Re: [PATCH v12 17/22] gpu: nova-core: Hopper/Blackwell: add FSP send/receive messaging

From: sashiko-bot

Date: Mon Jun 01 2026 - 23:37:27 EST

Thank you for your contribution! Sashiko AI review found 3 potential issue(s) to consider:
- [High] Unbounded kernel memory allocation based on untrusted hardware input.
- [High] FSP message synchronization ignores `task_id` and mishandles timeouts, leading to permanent message desynchronization.
- [Medium] FSP protocol structures use native integer types and are directly transmuted from byte streams, breaking big-endian compatibility.
--

commit 4be2156ade2cecdc1c8a1f092241ae18c134074e
Author: John Hubbard <jhubbard@xxxxxxxxxx>

gpu: nova-core: Hopper/Blackwell: add FSP send/receive messaging

This commit introduces the synchronous send-and-wait path for FSP messaging
in the nova-core driver. It defines FSP protocol structures and a
send_sync_fsp method to exchange messages with the FSP hardware.

> diff --git a/drivers/gpu/nova-core/fsp.rs b/drivers/gpu/nova-core/fsp.rs
> index f3524137d9f78..67cf83aba83c6 100644
> --- a/drivers/gpu/nova-core/fsp.rs
> +++ b/drivers/gpu/nova-core/fsp.rs

[ ... ]

> @@ -22,18 +26,56 @@

[ ... ]

> +/// FSP command response payload (NVDM_PAYLOAD_COMMAND_RESPONSE).
> +#[repr(C, packed)]
> +#[derive(Clone, Copy)]
> +struct NvdmPayloadCommandResponse {
> + task_id: u32,
> + command_nvdm_type: u32,
> + error_code: u32,
> +}

[Severity: Medium]
Will this structure parse values incorrectly on big-endian architectures?

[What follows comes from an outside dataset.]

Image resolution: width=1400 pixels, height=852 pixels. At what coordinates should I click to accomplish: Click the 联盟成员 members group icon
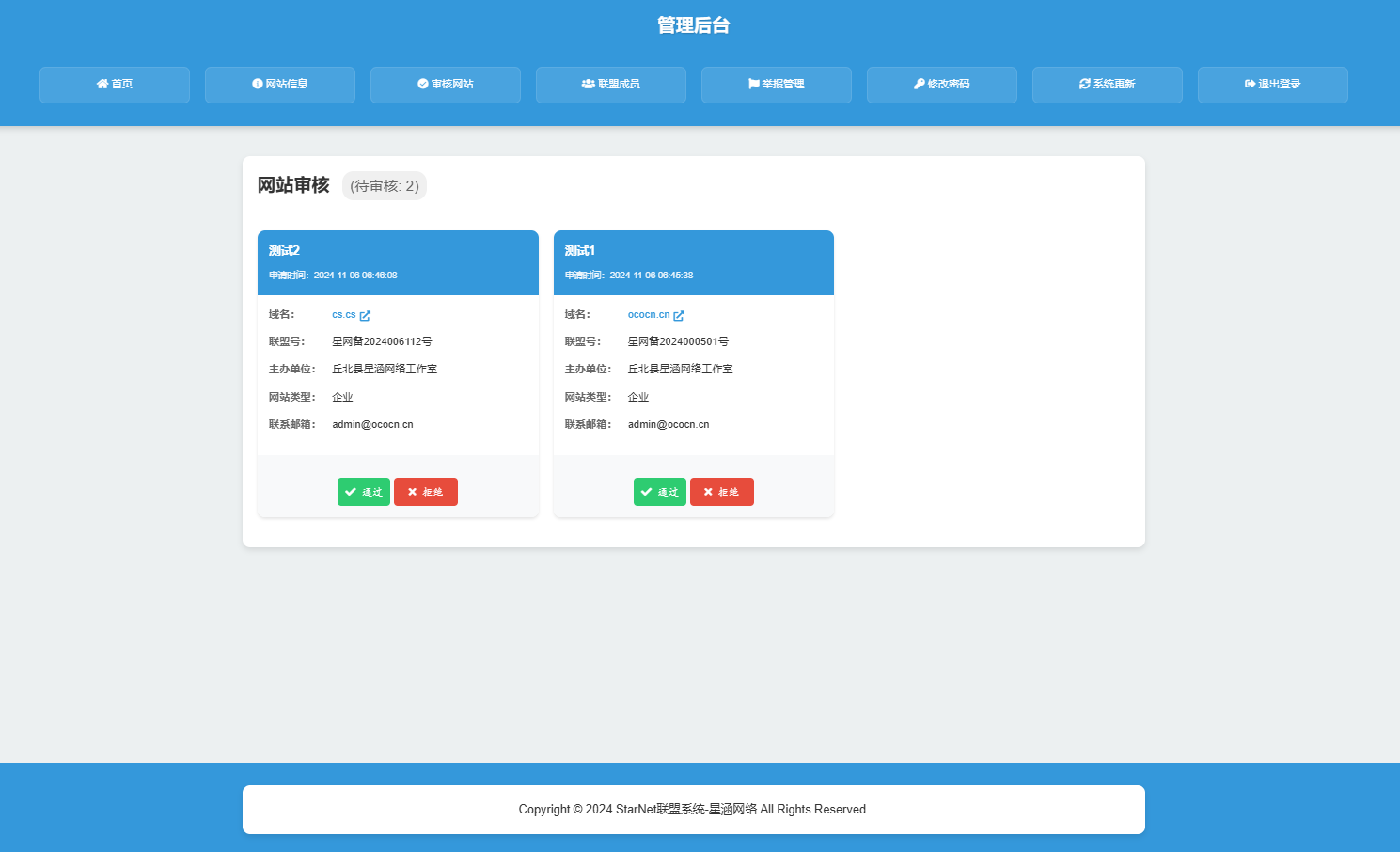pos(588,85)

The FSP hardware writes responses in a fixed endianness (little-endian), but
this uses native u32 types. When FspResponse::from_bytes_prefix transmutes
the byte stream, it could result in corrupted values and spurious validation
failures like command_nvdm_type != M::NVDM_TYPE on big-endian systems.

Should these use explicit little-endian types instead?

[ ... ]

> @@ -70,4 +112,79 @@ pub(crate) fn wait_secure_boot(

[ ... ]

> + fn send_sync_fsp<M>(&mut self, dev: &device::Device, bar: &Bar0, msg: &M) -> Result
> + where
> + M: MessageToFsp,
> + {

[ ... ]

> + let packet_size = num::u32_as_usize(packet_size);
> + let mut response_buf = KVec::<u8>::new();
> + response_buf.resize(packet_size, 0, GFP_KERNEL)?;

[Severity: High]
Could this trigger an unbounded kernel memory allocation?

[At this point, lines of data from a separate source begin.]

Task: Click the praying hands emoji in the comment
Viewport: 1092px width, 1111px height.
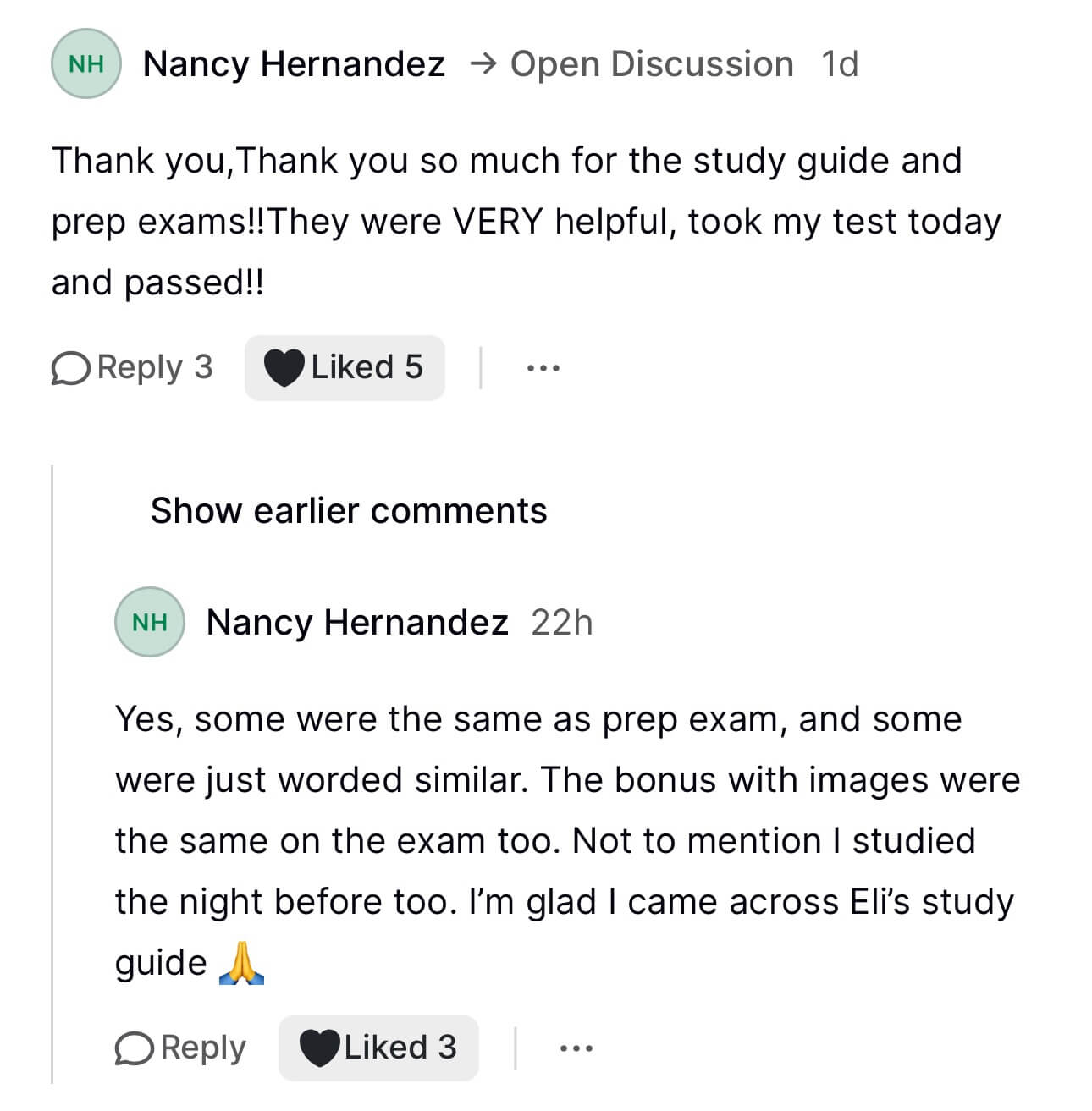Action: 241,964
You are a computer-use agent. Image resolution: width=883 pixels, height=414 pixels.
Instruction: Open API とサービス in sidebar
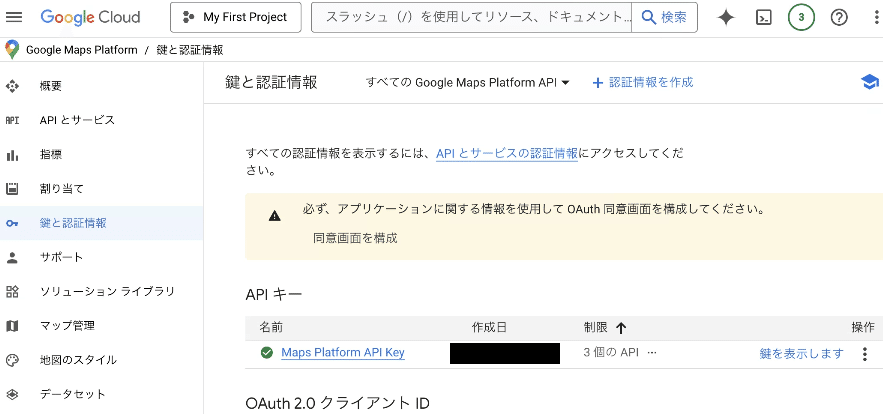(76, 120)
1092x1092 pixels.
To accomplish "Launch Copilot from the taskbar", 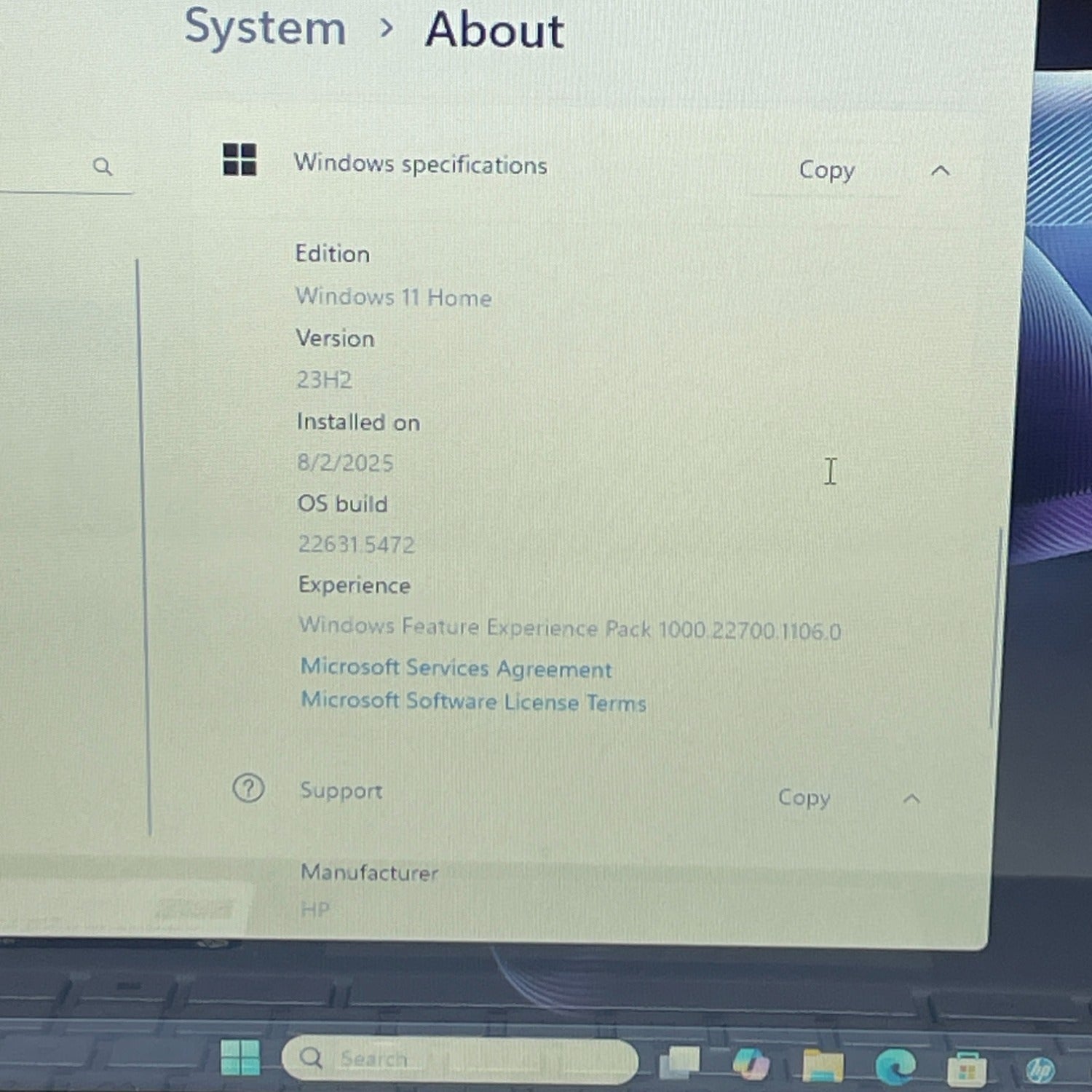I will 751,1064.
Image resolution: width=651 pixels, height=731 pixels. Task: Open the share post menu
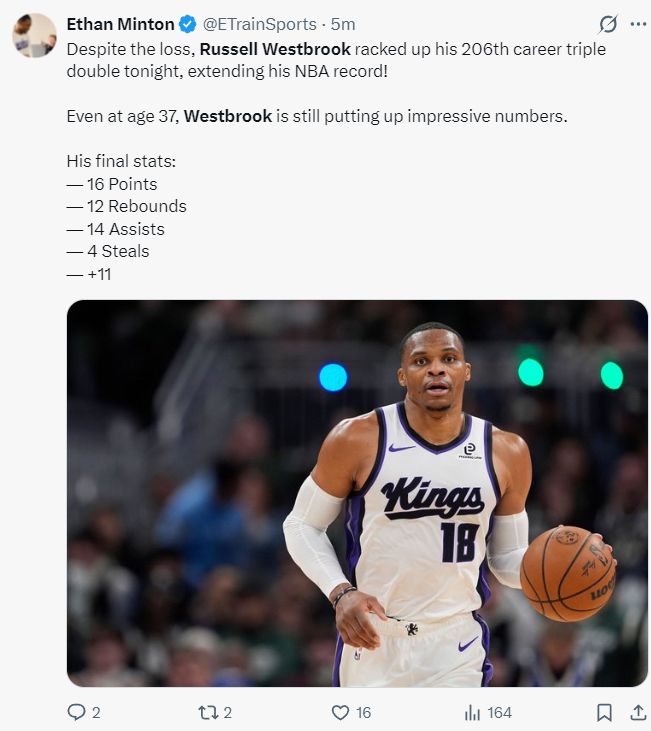pyautogui.click(x=638, y=712)
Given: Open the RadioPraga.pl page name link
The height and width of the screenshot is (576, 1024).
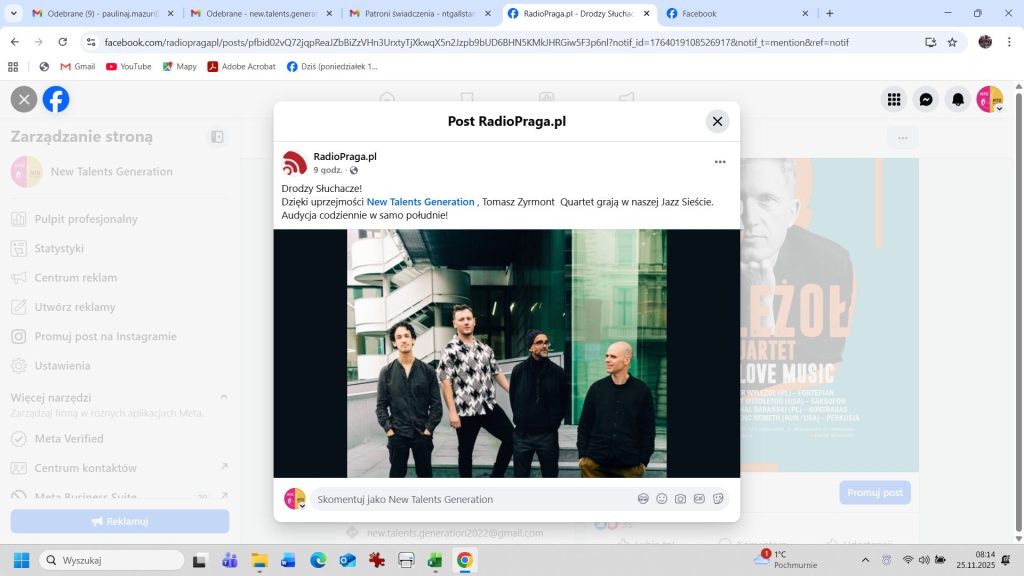Looking at the screenshot, I should coord(345,156).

The packet_size is derived from poll_msgq(), which calculates the size
based on MMIO reads of the FSP queue head and tail pointers. If an errant
or compromised FSP firmware returns a large value, passing this unvalidated
size directly to resize() with GFP_KERNEL could trigger the OOM killer or
cause severe system stutter.

Should this size be clamped to a hardware-defined maximum, such as the
FSP EMEM capacity, before allocation?

[ ... ]

> + if command_nvdm_type != M::NVDM_TYPE {
> + dev_err!(
> + dev,
> + "Expected NVDM type {:#x} in reply, got {:#x}\n",
> + M::NVDM_TYPE,
> + command_nvdm_type
> + );
> + return Err(EIO);
> + }

[Severity: High]
Does this validation logic leave the driver vulnerable to message
desynchronization after a timeout?

If send_sync_fsp times out waiting for a response, it returns ETIMEDOUT
without draining the message queue. If the FSP firmware completes the
request later, its response remains at the queue's tail.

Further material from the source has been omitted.